Jonathan Lofthouse, Site Chief Executive, King’s College Hospital NHS Foundation Trust, said: “Synopsis allows us to access patients for pre-operative care who ultimately might not go on to have their operation at the King’s site but may have their care transferred to another provider in the south-east London area. The tool allows us to initiate diagnostics elements, initiate a strong, structured and quality marked pre-operative assessment processes, and transfer that information with the patient to another elective care unit in the south-east London area.

“In addition, using Synopsis across the King’s College group is really supporting our efforts to improve patient safety across planned surgery, by harnessing digital technology and algorithms that are calibrated and based to identify immediate risk, clinical concerns, and in so doing, really aid the triaging process to allow clinicians to make more informed decisions.”

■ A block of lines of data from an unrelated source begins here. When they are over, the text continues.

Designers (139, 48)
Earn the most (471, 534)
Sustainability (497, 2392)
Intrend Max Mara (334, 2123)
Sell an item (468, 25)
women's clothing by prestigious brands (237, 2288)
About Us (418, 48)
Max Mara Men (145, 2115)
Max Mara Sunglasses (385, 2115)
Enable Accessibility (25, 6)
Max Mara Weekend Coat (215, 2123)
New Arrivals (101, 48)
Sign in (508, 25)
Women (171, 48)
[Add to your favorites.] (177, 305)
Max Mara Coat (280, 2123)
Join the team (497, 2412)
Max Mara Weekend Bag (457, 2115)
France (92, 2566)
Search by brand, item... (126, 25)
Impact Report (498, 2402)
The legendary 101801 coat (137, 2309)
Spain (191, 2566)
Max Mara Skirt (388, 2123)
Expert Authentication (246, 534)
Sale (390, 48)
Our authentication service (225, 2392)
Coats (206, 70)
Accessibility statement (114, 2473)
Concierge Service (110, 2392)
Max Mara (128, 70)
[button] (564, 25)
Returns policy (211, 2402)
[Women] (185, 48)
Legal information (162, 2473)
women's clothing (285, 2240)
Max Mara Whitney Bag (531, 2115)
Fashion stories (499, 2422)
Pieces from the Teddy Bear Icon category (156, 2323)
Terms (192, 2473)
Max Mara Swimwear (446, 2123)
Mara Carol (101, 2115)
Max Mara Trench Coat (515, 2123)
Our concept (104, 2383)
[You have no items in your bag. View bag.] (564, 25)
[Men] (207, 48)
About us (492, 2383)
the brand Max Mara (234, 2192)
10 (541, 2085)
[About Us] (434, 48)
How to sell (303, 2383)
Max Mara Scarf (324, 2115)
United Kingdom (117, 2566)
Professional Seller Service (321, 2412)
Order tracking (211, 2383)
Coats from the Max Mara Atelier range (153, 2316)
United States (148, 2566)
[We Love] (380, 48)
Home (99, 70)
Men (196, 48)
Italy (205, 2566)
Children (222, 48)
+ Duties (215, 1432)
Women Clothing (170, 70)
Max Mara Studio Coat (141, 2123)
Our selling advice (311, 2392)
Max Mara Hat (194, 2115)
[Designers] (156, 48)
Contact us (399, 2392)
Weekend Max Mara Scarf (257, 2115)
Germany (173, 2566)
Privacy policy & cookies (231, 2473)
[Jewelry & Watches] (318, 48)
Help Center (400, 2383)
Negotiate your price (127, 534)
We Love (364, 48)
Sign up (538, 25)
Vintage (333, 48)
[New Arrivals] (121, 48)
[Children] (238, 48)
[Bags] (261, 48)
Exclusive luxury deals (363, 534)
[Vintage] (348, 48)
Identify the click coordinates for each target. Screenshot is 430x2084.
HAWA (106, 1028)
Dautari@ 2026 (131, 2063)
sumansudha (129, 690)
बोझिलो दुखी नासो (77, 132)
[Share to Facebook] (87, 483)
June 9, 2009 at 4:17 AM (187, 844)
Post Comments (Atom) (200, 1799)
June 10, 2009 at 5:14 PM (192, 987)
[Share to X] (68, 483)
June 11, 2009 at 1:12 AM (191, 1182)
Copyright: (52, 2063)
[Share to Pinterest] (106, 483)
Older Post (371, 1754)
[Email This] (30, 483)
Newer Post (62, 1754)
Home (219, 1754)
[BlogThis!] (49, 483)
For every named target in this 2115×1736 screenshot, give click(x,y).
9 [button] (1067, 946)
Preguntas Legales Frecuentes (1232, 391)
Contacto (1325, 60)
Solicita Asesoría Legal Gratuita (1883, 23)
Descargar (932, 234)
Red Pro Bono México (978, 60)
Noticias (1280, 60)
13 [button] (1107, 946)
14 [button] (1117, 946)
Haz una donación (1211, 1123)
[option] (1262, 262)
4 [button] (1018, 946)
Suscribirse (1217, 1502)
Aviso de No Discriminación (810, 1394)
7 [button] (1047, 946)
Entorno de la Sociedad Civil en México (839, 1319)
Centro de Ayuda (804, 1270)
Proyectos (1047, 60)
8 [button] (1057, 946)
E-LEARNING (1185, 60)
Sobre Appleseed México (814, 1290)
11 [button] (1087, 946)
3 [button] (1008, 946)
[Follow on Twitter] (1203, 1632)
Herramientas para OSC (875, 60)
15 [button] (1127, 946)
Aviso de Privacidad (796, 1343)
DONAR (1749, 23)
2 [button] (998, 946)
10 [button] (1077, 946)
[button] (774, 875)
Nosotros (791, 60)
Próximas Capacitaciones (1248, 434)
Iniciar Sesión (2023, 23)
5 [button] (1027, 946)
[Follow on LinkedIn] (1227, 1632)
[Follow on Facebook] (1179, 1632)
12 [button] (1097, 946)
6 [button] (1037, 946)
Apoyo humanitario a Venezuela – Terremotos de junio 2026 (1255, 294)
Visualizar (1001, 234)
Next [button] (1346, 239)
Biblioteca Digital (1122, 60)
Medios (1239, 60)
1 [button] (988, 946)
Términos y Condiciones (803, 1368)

Doctify – Improving care through the digital transformation of patient feedback

Our fourth entry into the category, is from Doctify and their efforts to improve patient feedback.

Doctify, was co-founded by two NHS surgeons in 2016 and aims by 2023 to have reached 30 million patients.

The entry stated: “Previously the patient feedback process could be difficult, and would use paper-based methods, with patients often submitting their feedback through the post, this created delays.”

Doctify aims to eradicate these issues by providing tablets and QR codes to collect online reviews. The reviews then go through an authentication process which typically takes from 24 – 48 hours.

The digital forms used by Doctify, eliminate the need for paper and give clinicians a greater insight into the patient experience.

The Doctify platform is a closed review system, so patients can trust the reviews posted and invitations are only sent to those who have had a verified appointment with a healthcare provider.

Lantum and Greater Manchester: serving nearly 3 million patients with one connected primary care workforce bank

Our final entry into the enhancing care through technology category is from Lantum and Greater Manchester Health and Social Care Partnership and their initiative that solves primary care staffing problems in the Greater Manchester region.

Their project resulted in a system-wide staff bank with Lantum, to tackle issues with time-consuming, and unpredictable locum staffing solutions.

A single shared primary care workforce bank was introduced and was made available to all GPs within the area.

Staff that are on the bank are notified through the Lantum website or the mobile app, and can search for work on the platform within a set distance.

So far 736 GPs are currently using the bank, with 394 practices fully onboard. The platform also includes several other primary care settings including walk-in centres, GP streaming in hospitals, COVID hubs, acute home visiting services, extended access hubs, and 111 centres.

After a year of the partnership, the workforce bank is estimated to save Greater Manchester over £1.1 million.